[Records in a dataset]
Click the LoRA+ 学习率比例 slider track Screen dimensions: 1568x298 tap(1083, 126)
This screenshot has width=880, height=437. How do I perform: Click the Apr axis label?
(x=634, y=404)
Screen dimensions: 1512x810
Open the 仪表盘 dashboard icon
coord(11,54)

WRITTEN PROBLEM — Rewrite the lines above as a Markdown table with two columns, Row and Line, placing each line's number under Row and its text under Line. Skip any blank lines.

CORRECT OUTPUT —
| Row | Line |
|---|---|
| 1 | Click the LoRA+ 学习率比例 slider track Screen dimensions: 1568x298 tap(1083, 126) |
| 2 | This screenshot has width=880, height=437. How do I perform: Click the Apr axis label? |
| 3 | (x=634, y=404) |
| 4 | Screen dimensions: 1512x810 |
| 5 | Open the 仪表盘 dashboard icon |
| 6 | coord(11,54) |